Floyd County resident Dwight Slone covers his giant pumpkins with a tarp to keep the sun from drying out the shell. He places these pumpkins on a bed of sand and uses a fan to protect them. He planted this giant pumpkin in April.

Floyd County resident Dwight Slone transported another giant pumpkin to the Kentucky State Fair this week.

He expected that pumpkin, which weighed about 910 lbs. on Tuesday, to weigh even more than that by the time he arrived at the state fair on Thursday. He earned second place in the fair’s Largest Pumpkin Contest, with the pumpkin weighing 928 lbs. A Hancock County resident won the contest with a pumpkin weighing more than 1,045 lbs. 

Slone, a Prestonsburg City Utilities employee,  has been growing giant pumpkins — and racking up awards at the state fair and elsewhere — since 2008. 

His said his first giant pumpkin was 700 lbs. and he’s “been hooked ever since.” 

“This is my stress reliever,” he said. “It’s stressful, too, at times, but this is my stress reliever.” 

He said he looks forward to the state fair every year.

“It’s a big thrill for the people and the kids to come in and to see the pumpkins like that,” he said. “It’s just something I like doing.

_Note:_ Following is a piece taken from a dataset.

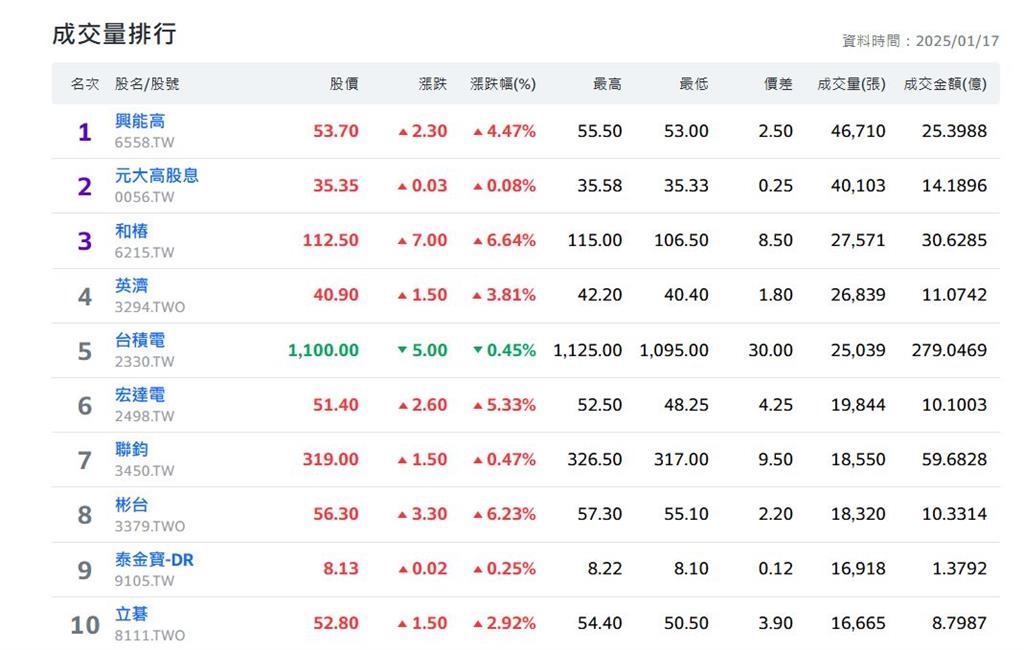1024x650 pixels.
Task: Click the 價差 column header
Action: 778,84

I like that it gives people pleasure, looking at them.”

He has won the Largest Pumpkin Contest at the fair numerous times, including in 2015, 2017 and 2018 with pumpkins weighing 875 lbs., 1,223 lbs. and 878 lbs. One year, his giant pumpkin was purchased by a reality show and sent to China to be carved. 

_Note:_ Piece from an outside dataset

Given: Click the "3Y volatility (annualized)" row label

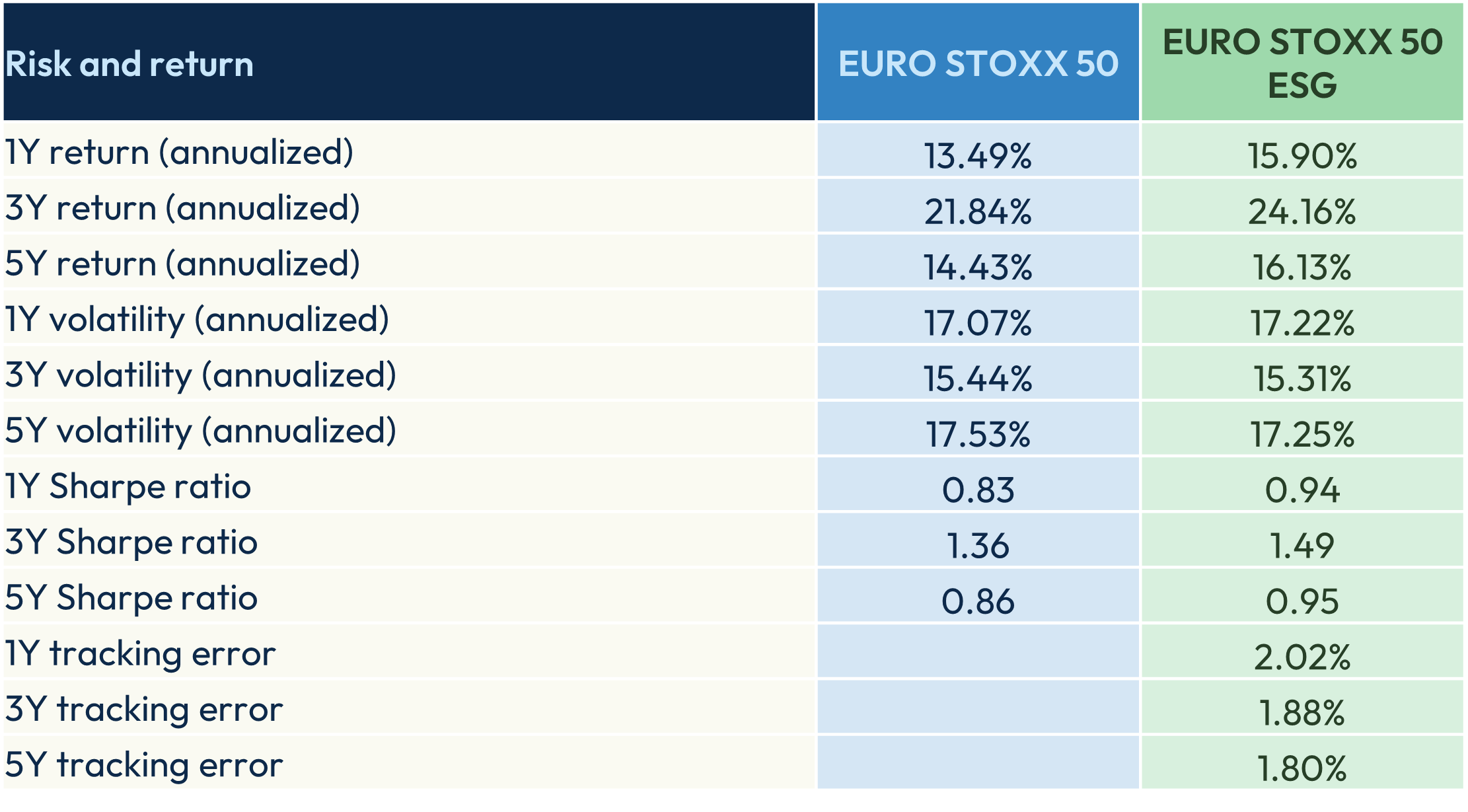Looking at the screenshot, I should coord(200,375).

He spends about three hours in his gardens every evening — pruning, fertilizing, watering and doing other things to help his giant pumpkins grow. He places his pumpkins on a bed of sand to keep them dry, covers them with a tarp to keep the sun from drying the shells out and uses blankets to protect them when the temperature drops below 50 degrees at night. 

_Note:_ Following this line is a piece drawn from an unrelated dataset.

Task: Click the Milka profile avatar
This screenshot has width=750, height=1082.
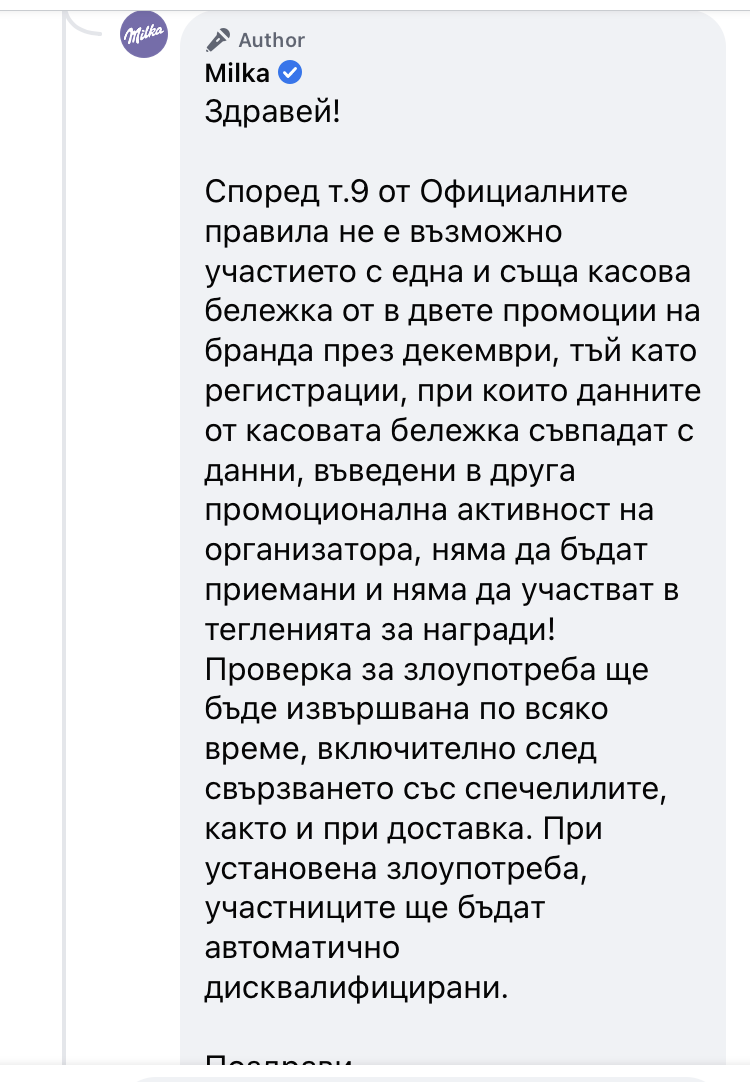Action: 144,39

Slone starts his giant pumpkin-growing season every winter, growing the plants indoors until it’s warm enough to move them into his garden. He cares for these plants meticulously, planting them at intervals so the pumpkins are ready for the state fair and contests in other areas and states. This year, he is using a fertilizer that was made in Texas — one he said he’s been trying to get for more than a year now. 

Slone said he grew up in a farm family, and several members still raise various crops on family property in 

The growing season came with a bit of heartache for Slone this year. A few weeks ago, he said a 1,600 lb. pumpkin he grew from his own seed died because of a plant disease.  

If it would have survived, that pumpkin would have broken the state record, Slone said. 

He now has several pumpkins growing in separate fields. 

Since 2009, he and his wife Karen have displayed a pumpkin during the Jenny Wiley Festival to raise funds for the Floyd County Animal Shelter.